Mujahedin-e Khalq Organization (MEK or MKO) a.k.a. Mujahedin-e Khalq, the National Liberation Army of Iran (NLA, the militant wing of the MEK), People's Mujahedin Organization of Iran (PMOI), National Council of Resistance (NCR), Organization of the People's Holy Warriors of Iran, Sazeman-e Mujahedin-e Khalq-e Iran, Muslim Iranian Student's Society (front organization used to garner financial support)
Description: Formed in the 1960s by the college-educated children of Iranian merchants, the MEK sought to counter what it perceived as excessive Western influence in the Shah's regime. Following a philosophy that mixes Marxism and Islam, has developed into the largest and most active armed Iranian dissident group. Its history is studded with anti-Western activity, and, most recently, attacks on the interests of the clerical regime in Iran and abroad.

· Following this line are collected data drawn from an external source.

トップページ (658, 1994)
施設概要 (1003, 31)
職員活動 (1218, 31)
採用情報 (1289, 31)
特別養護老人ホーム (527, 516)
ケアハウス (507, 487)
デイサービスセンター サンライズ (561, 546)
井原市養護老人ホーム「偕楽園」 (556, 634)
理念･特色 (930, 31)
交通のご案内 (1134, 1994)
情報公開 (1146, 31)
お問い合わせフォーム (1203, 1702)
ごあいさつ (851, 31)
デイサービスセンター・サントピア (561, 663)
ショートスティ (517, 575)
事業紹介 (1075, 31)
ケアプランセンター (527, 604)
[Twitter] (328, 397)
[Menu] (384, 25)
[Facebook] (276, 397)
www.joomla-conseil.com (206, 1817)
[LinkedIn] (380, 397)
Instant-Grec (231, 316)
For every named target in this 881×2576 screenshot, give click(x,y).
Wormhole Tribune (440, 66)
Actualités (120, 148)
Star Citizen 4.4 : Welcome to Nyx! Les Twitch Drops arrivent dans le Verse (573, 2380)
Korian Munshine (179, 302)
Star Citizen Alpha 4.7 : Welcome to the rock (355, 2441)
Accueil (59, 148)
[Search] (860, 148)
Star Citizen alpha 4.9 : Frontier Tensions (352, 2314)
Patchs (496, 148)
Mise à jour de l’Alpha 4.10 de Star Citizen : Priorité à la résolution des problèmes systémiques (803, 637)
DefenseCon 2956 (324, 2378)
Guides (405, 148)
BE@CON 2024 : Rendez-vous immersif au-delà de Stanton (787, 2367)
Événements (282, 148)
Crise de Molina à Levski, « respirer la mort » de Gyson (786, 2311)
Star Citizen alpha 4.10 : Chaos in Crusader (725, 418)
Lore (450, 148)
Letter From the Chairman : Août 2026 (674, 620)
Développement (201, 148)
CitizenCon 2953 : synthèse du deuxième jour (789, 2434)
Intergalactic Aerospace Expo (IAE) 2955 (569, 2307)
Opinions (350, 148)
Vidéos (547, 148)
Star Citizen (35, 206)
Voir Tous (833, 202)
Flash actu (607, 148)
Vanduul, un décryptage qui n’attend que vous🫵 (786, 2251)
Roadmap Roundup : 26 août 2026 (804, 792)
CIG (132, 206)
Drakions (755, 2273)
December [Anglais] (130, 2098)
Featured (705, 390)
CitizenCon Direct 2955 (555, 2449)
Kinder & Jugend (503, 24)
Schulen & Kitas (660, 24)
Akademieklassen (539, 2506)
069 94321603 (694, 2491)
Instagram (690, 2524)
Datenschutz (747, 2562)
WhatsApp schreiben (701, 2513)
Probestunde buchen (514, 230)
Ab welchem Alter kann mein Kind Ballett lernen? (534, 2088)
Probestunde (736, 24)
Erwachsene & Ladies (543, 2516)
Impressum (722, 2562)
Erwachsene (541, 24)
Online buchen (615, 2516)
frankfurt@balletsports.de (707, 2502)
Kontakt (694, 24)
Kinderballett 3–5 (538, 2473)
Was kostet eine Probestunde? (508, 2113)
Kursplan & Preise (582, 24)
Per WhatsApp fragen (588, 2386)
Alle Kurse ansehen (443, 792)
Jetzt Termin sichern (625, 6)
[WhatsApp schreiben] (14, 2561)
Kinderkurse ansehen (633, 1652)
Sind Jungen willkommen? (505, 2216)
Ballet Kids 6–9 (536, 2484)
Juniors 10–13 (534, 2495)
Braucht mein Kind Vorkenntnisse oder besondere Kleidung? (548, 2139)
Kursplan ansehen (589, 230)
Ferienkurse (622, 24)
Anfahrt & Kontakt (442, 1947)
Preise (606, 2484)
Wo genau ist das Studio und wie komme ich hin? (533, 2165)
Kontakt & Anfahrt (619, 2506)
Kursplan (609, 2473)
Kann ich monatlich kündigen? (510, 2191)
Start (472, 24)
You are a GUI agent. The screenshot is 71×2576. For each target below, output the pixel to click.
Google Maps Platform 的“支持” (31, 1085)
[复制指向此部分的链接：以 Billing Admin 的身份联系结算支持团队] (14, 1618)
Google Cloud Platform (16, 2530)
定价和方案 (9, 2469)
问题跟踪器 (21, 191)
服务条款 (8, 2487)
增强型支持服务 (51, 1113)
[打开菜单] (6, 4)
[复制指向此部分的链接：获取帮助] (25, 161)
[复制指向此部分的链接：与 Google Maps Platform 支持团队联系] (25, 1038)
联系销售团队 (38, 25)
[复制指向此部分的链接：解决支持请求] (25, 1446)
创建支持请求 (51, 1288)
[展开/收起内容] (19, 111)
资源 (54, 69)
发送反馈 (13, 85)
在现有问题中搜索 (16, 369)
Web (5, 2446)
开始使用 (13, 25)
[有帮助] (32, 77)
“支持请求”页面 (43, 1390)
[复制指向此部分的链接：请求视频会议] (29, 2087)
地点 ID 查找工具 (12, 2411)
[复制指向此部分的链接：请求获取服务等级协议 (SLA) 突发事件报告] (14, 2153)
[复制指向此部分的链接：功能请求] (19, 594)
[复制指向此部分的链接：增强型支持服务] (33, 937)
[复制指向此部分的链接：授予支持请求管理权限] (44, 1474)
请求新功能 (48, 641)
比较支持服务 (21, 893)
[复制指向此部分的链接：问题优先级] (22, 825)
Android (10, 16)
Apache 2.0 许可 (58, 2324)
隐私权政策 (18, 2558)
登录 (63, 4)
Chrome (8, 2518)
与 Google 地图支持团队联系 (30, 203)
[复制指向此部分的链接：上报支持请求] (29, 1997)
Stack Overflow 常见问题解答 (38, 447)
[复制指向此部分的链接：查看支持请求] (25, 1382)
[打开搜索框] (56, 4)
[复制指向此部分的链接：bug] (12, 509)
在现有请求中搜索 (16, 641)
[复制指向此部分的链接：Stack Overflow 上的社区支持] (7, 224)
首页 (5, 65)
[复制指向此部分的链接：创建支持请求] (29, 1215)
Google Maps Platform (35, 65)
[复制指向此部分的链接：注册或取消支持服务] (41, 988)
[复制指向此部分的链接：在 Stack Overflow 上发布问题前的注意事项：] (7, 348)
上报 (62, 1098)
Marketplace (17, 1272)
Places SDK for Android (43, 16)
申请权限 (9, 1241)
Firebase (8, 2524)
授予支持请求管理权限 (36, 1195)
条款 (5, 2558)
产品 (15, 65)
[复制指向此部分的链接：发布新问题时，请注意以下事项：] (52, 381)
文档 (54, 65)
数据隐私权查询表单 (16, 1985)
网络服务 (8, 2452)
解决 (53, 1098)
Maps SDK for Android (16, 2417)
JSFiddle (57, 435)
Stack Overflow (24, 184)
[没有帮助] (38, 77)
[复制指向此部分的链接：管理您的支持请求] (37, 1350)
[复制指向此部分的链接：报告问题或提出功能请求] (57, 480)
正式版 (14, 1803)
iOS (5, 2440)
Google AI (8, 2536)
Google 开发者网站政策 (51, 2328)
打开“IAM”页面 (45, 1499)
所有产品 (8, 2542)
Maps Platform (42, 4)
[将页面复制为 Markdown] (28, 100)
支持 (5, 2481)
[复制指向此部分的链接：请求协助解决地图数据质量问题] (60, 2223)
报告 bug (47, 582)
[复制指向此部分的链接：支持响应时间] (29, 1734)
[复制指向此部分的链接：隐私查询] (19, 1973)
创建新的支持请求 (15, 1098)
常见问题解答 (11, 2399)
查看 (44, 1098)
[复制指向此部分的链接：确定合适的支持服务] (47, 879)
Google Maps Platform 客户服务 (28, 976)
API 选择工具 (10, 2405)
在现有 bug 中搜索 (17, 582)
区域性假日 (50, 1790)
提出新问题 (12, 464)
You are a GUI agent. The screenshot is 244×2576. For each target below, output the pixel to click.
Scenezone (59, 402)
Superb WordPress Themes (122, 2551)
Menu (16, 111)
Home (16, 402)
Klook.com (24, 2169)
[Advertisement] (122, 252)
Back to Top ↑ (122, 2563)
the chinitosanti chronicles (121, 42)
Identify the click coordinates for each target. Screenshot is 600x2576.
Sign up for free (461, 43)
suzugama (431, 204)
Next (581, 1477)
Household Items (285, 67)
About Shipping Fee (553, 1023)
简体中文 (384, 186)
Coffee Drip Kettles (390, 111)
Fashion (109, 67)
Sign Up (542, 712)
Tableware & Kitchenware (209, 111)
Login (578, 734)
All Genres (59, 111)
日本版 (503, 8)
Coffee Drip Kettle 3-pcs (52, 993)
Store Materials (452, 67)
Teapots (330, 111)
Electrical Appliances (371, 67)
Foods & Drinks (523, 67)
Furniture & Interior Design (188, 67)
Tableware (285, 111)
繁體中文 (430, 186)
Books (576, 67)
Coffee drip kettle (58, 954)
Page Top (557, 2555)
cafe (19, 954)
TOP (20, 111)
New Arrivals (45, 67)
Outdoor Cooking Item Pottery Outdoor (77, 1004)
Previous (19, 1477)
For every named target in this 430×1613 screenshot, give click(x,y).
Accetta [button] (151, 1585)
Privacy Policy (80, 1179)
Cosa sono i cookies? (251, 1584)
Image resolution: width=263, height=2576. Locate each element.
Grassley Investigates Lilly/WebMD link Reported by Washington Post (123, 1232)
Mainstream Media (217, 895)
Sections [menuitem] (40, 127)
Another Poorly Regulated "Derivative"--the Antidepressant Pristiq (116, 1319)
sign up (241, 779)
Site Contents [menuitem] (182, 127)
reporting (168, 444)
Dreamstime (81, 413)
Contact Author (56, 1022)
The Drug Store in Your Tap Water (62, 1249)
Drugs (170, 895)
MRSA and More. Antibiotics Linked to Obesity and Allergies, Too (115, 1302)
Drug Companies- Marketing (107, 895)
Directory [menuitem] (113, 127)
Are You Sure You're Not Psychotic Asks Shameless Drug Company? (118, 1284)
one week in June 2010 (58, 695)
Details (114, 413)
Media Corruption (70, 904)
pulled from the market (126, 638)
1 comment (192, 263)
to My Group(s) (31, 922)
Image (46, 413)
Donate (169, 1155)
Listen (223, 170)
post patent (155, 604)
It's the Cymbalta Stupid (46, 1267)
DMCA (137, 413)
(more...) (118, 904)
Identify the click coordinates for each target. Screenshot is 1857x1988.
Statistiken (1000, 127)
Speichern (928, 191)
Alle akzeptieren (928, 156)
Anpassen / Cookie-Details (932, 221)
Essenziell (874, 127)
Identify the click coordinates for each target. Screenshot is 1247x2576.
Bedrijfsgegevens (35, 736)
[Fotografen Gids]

Activities: Worldwide campaign against the Iranian Government stresses propaganda and occasionally uses terrorist violence. During the 1970s the MEK staged terrorist attacks inside Iran and killed several US military personnel and civilians working on defense projects in Tehran. Supported the takeover in 1979 of the US Embassy in Tehran. In April 1992 conducted attacks on Iranian embassies in 13 different countries, demonstrating the group's ability to mount large-scale operations overseas. Recent attacks in Iran include three explosions in Tehran in June 1998 that killed three persons and the assassination of Asadollah Lajevardi, the former director of the Evin Prison.
Strength: Several thousand fighters based in Iraq with overseas support. Most of the fighters are organized in the MEK's National Liberation Army (NLA).
Location/Area of Operation: In the 1980s the MEK's leaders were forced by Iranian security forces to flee to France. Most resettled in Iraq by 1987. In the mid-1980s did not mount terrorist operations in Iran at a level similar to its activities in the 1970s. In recent years has claimed credit for a number of operations in Iran.
External Aid: Beyond support from Iraq, the MEK uses front organizations to solicit contributions from expatriate Iranian communities.